### YOUR ASSIGNMENT
Below are the records; copy exactly the stretch from the line containing "Given: Click the 'Create" through the line containing "Given: Click the Real-Time", both ends included, and nothing else.

Dataset entries
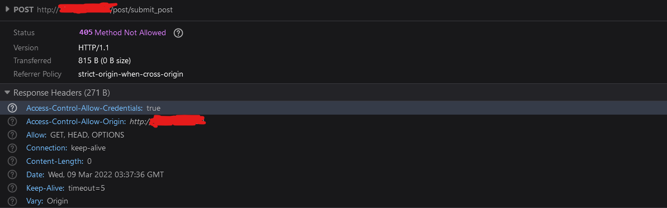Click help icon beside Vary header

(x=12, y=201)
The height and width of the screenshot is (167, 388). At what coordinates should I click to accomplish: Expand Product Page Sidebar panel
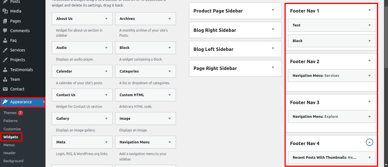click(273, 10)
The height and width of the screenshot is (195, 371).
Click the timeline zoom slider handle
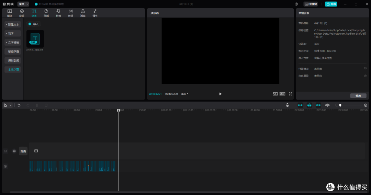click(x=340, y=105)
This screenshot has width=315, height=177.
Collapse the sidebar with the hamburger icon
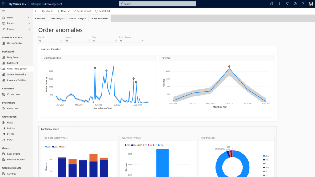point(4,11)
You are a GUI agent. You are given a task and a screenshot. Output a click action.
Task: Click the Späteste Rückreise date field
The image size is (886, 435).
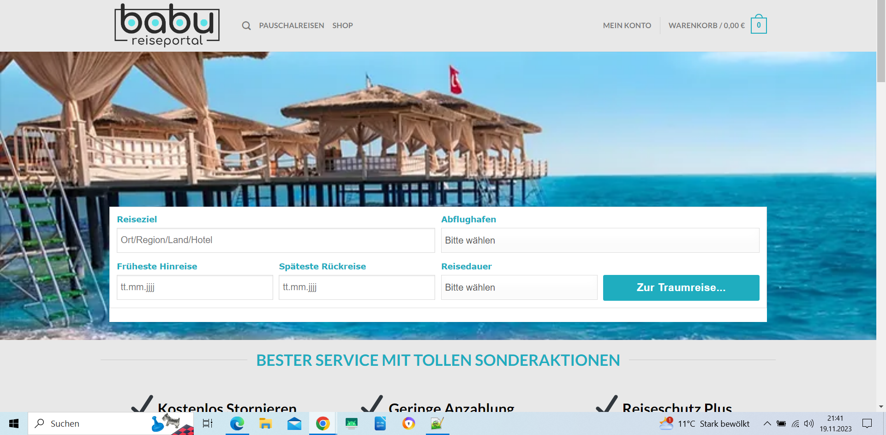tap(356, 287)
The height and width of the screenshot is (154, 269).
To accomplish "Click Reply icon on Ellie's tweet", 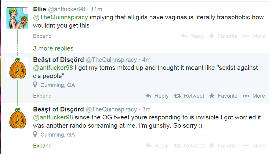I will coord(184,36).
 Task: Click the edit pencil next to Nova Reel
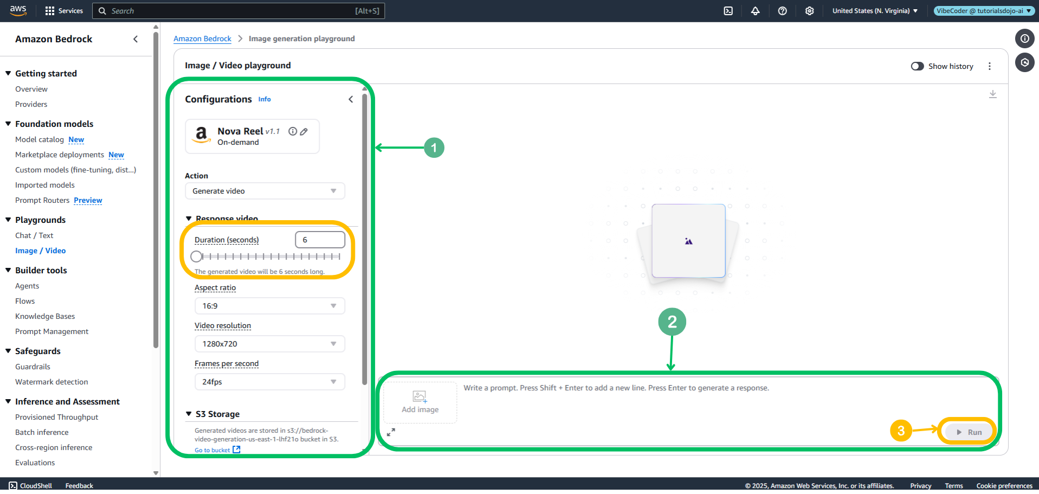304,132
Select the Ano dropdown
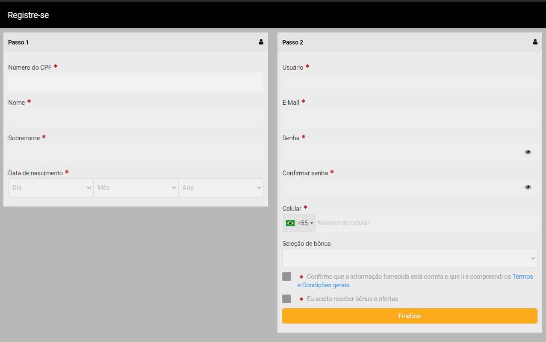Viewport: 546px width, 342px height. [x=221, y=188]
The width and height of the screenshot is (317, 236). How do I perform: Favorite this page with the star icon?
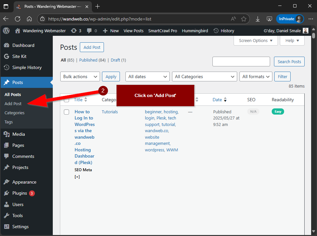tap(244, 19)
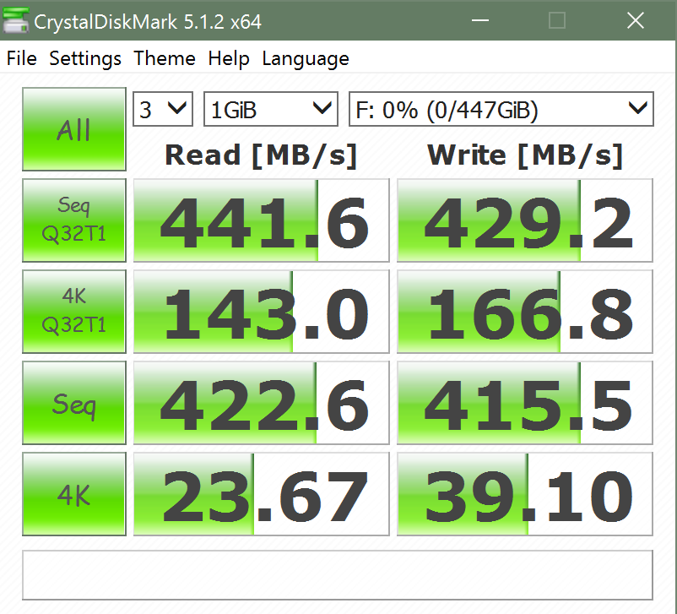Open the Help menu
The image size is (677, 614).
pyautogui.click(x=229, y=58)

...

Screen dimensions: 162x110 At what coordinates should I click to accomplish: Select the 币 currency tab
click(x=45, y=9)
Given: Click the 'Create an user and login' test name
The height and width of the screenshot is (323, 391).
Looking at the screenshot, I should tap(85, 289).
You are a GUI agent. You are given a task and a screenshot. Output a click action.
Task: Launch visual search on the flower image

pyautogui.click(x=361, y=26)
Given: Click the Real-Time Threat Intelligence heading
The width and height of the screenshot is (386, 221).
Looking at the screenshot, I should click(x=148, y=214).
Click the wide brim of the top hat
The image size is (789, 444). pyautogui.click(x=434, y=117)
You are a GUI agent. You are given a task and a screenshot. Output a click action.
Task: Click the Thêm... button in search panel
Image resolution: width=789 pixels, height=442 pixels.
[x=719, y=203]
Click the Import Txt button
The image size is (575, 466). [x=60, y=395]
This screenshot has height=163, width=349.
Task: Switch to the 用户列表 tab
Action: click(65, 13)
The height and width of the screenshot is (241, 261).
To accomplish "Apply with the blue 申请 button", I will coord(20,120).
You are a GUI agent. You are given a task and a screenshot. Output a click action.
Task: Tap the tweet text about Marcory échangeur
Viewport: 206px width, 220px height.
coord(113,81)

...

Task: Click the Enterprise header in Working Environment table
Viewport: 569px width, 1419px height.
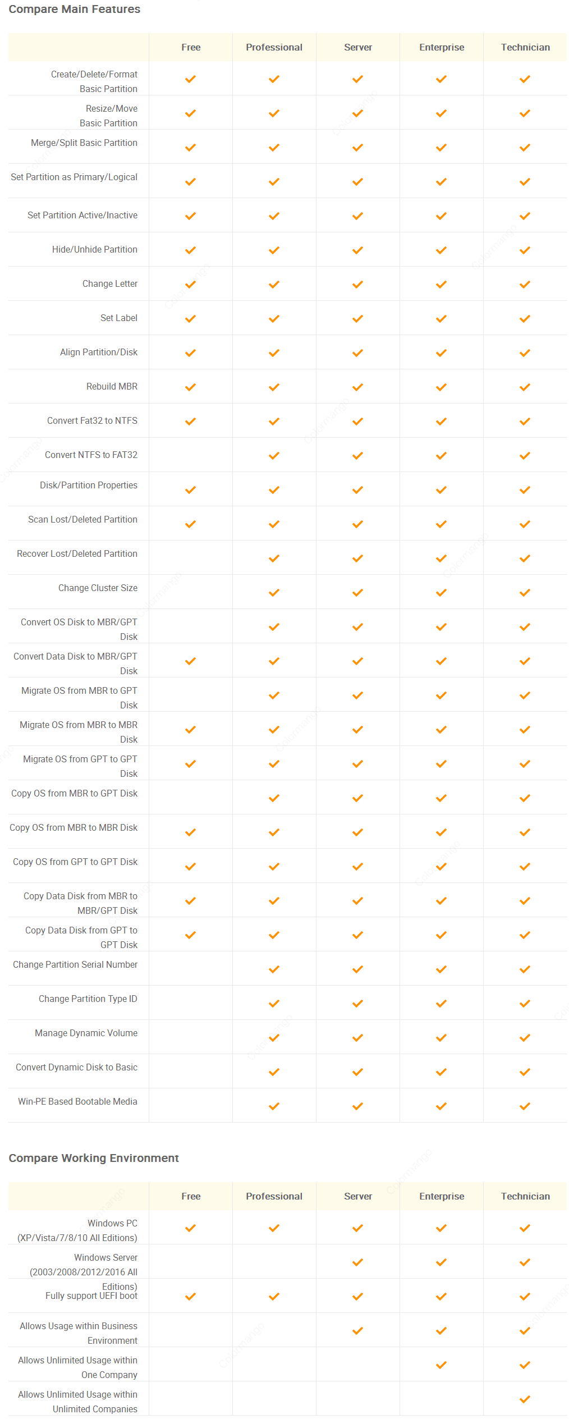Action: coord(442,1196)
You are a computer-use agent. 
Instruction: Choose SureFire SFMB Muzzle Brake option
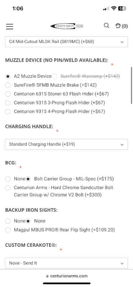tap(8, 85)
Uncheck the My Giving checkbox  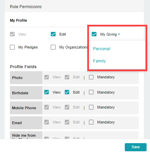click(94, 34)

### ANSWER FOR THIS EXERCISE
Given: Click the 'Create an user and login' test name
The height and width of the screenshot is (323, 391).
Looking at the screenshot, I should tap(85, 289).
You are a GUI agent. You are given a task and a screenshot. Output a click action.
Task: Launch visual search on the flower image

pyautogui.click(x=361, y=26)
Given: Click the Real-Time Threat Intelligence heading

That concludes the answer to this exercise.